» **Text segment**:
________________

Thursday, August 15, 2013

Costa Rica- Setting an example for other developing countries?

Energy comes at a cost, we all know that. So how do we make energy affordable for those who can't afford it? Obviously we can't give it away, as nice as that would be, and with a growing population, the need for energy will only become greater. Some developing countries, such as Costa Rica, are finding ways to make energy affordable and accessible for all. One way they are doing this is through their abundance of natural resources.

Costa Rica has set a goal that by 2021 they will be carbon neutral. To meet this goal the country invests their money into renewable energy. They are at a 95-99% completion rate with 80% of their renewable energy coming from Hydropower. For Costa Rica, renewable energy is the way to go and this can also work for other developing nations.
Most people shy away from renewable energy due to the pretty big price tag that comes along with it. But what people need to acknowledge are the long term savings and efficiency of having a renewable energy system put in place, be it solar, wind or hydro.

________________

Continue the blog post on Costa Rica's renewable energy, beginning after its final sentence.

________________

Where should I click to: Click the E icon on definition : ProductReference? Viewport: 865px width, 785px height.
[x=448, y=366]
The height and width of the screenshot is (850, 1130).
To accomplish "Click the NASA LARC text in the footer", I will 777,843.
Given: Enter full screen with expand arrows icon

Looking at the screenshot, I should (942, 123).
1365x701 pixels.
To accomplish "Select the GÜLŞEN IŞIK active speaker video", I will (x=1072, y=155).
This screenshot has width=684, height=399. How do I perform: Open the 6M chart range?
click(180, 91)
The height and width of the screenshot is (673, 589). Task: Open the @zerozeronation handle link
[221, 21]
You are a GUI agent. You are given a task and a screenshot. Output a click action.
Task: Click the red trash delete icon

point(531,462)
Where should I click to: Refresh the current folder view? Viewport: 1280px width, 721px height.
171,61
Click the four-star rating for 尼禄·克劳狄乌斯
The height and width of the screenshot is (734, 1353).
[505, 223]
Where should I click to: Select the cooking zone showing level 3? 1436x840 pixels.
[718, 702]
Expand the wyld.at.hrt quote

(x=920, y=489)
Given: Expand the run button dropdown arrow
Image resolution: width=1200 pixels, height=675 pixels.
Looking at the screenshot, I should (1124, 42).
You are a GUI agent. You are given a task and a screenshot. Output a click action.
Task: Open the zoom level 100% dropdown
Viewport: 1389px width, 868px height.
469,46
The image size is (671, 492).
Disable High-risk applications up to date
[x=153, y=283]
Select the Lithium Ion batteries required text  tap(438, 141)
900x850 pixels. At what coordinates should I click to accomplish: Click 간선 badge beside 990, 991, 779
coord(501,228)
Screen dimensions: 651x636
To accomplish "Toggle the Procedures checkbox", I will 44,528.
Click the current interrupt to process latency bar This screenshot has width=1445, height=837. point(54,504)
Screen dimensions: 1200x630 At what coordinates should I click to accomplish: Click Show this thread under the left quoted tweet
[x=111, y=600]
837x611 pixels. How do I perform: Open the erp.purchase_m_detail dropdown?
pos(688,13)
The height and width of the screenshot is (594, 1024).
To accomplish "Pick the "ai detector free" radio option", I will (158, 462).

________________

» **Answer to the problem**:
In most areas, solar energy is the most logical renewable-energy option, which averages about 5.5 hours of usable sunlight per day. With the increase of people wanting to be more sustainable, there are increased incentives that go along with renewable energy systems. For example, Pura Vida Energy Systems offers a program called “Poder al Pueblo” (Power to the People), which allows a group of 10 or more to collectively purchase solar electricity by each paying a little more than $4,000 for an individual 900-watt solar system. This program works to make renewable energy more accessible to the general public and rewards the individual who coordinates and recruits the group with their own free solar electric system.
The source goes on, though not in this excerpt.